Due situazioni vengono presentate nei particolari: quelle di una donna di 55 anni malata di tumore al colon con metastasi, e di una anestesiologa affetta da leucemia. Mentre nella prima l’angoscia era aumentata dopo il superamento dei 14 mesi di sopravvivenza prognosticata, nella seconda era aumentata in concomitanza con una fase di remissione. L’esperienza con la somministrazione di psilocibina, successivamente ricordata ed elaborata con l’équipe di ricerca, ha provocato nei due casi forti emozioni associate alla comprensione empatica dei sentimenti che i familiari provavano nei loro confronti. Appare aver consentito alle pazienti di “vedere le cose attraverso gli occhi degli altri” e di situare la propria esistenza al di là dei limiti stretti del sé biologico, in un contesto più esteso nel quale «la morte è solo parte di un processo, un modo diverso di essere». Al di là dell’effetto immediato, i benefici della somministrazione hanno durato mesi.
Se il risultato – la maggiore serenità al pensiero della morte – fosse confermato su grandi numeri, si potrebbe pensare (prima obiezione dell’autore dell’articolo) di generalizzare la somministrazione a tutti i casi in cui il pensiero della morte crea angoscia, con quali abusi è facile intuire. E poi (seconda obiezione), ci si sarebbe aspettati di ritrovare il medesimo effetto in tutti coloro che hanno fatto uso di sostanze psichedeliche cercando divertimento, a partire dai seguaci di Timothy Leary, autore negli anni 60 del libro The Psychedelic Experience, poi duramente condannato. Il che non è stato. Ma i ricercatori tengono a marcare le distanze.
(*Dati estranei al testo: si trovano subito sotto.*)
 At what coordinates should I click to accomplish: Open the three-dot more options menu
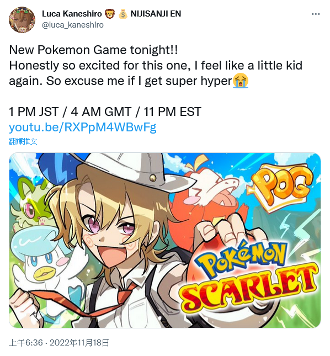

Si dichiarano “anti-Leary”, e si richiamano invece a Stanislav Grof, originario da Praga, come padre del metodo, anche lui costretto dalla legge ad abbandonare la sua ricerca degli anni 60. E precisano di operare in un ambito strettamente terapeutico, riservato a pazienti terminali sani di mente, in cui la depressione è esclusivamente legata alla morte incombente, con una procedura standard (double-blind, test prima e dopo, follow-up, seconda somministrazione a distanza di alcune settimane).
Da dove proviene la specificità dell’effetto? Ciò che la sostanza, in sé, ottiene è la disattivazione di una regione cerebrale, la corteccia cingolata anteriore, iperattiva nelle persone depresse, che integra i dati sensoriali e la percezione di sé. Il trip, o viaggio, indotto dalla sostanza, fa sentire  all’individuo che esiste qualcosa di più grande, un tutto al quale egli appartiene, dove è possibile l’amore, e tutto questo vissuto è percepito come  fortemente significativo. L’effetto specifico sulla paura della morte è attribuibile solo in parte alla sostanza. È legato pure a una preparazione (priming) del paziente, che attraverso le parole del ricercatore lo orienta a esplorare l’orizzonte della trascendenza. La somministrazione si svolge in un clima emotivo particolare, in una stanza chiusa ma ornata con motivi floreali, dove i pazienti vengono invitati a portare con sé qualche oggetto caro, e vengono muniti di occhiali scuri e di cuffie che trasmettono musiche “mistiche”. Abbiamo quindi a che fare con una procedura globalmente suggestiva, rinforzata dalle successive conversazioni con i ricercatori, che danno ai pazienti l’occasione di elaborare ulteriormente la loro esperienza.